Il réalise aussi le clip de son Lemon Incest, qui fait scandale, puisque la chanson est interprétée par sa fille Charlotte (13 ans à l’époque) et lui-même. Torse nu, il porte un jean tandis que Charlotte porte une chemise en jean et une culotte du même bleu. Ils sont allongé·es tous·toutes deux l’un contre l’autre dans un grand lit en cuir ou skaï noir. Ils se disent leur amour.
Dans le clip, Charlotte vide les oreillers de leurs plumes blanches, et le lit devient blanc… Gainsbourg se défend devant les attaques qui fusent : l’amour fusionnel dont il parle dans la chanson est un amour “pur” et naïf, platonique. Même si le mot “inceste” est bien présent… Il n’est pas certain qu’il serait possible aujourd’hui de jouer ainsi sur le fil de l’inceste (décrit comme un “fruit défendu”, malgré tout), surtout avec sa propre fille… Pas plus sans doute que de filmer, comme dans Morgane de toi (1983), des dizaines d’enfants entièrement nu·es, filles et garçons, courant sur une plage immense en direction du chanteur Renaud.

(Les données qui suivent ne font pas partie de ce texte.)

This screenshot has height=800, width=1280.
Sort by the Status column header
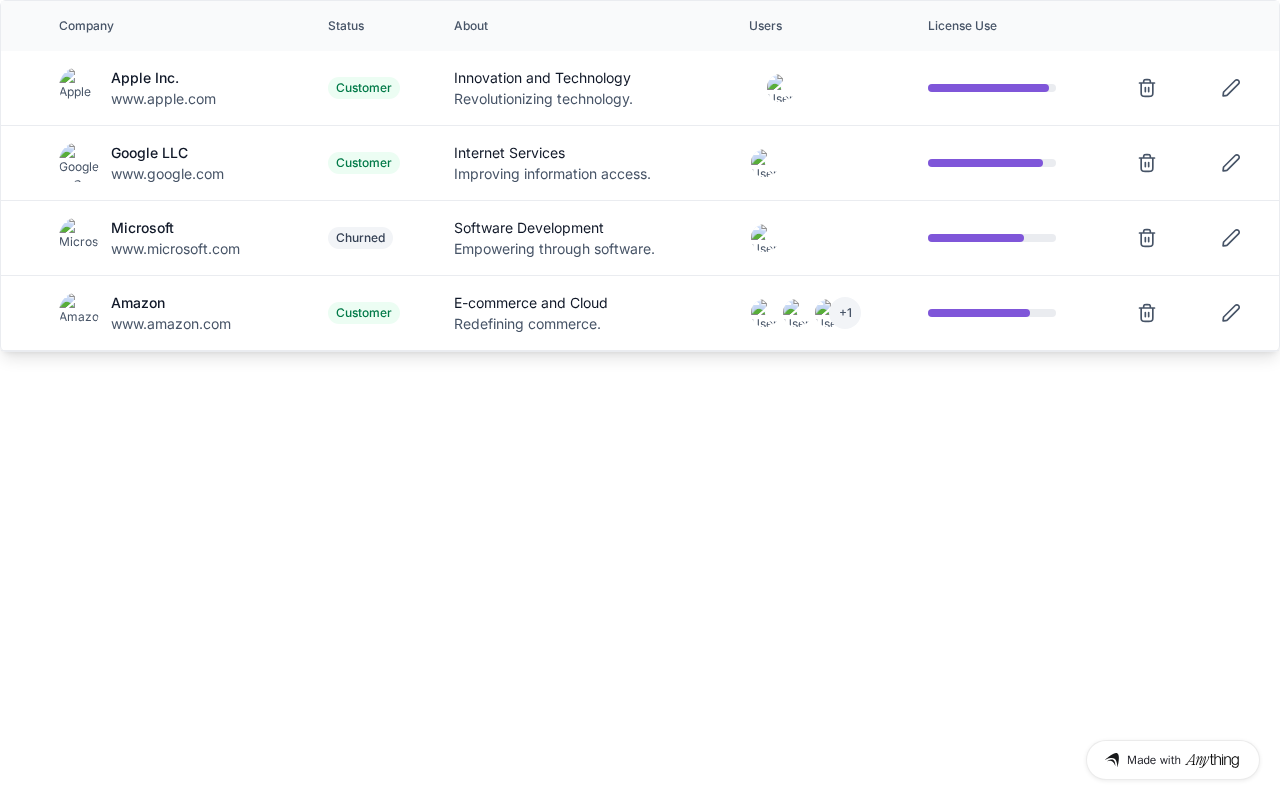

Trois ans plus tard, Gainsbourg en remet une couche en tournant Charlotte for Ever, un long métrage très ennuyeux et pénible à regarder qui reprend le thème de l’inceste, toujours avec Charlotte : l’histoire d’une ado qui vit seule avec son père scénariste qui drague ses copines…
Dans diverses interviews réalisées des années après, Charlotte Gainsbourg raconte combien ce tournage fut difficile. D’abord parce que son père lui demandait de jouer des choses qui la rebutaient, mais aussi parce qu’elle était contrainte de le surveiller, lui qui s’alcoolisait de plus en plus. Des mois après la sortie du film, Gainsbourg reconnaît qu’il a fait une “connerie” en endossant le rôle masculin… Avait-il conscience d’être allé trop loin, d’esthétiser ce tabou ? De participer, plus ou moins consciemment, à ce qu’on appelle aujourd’hui la culture du viol ? Impossible de le savoir.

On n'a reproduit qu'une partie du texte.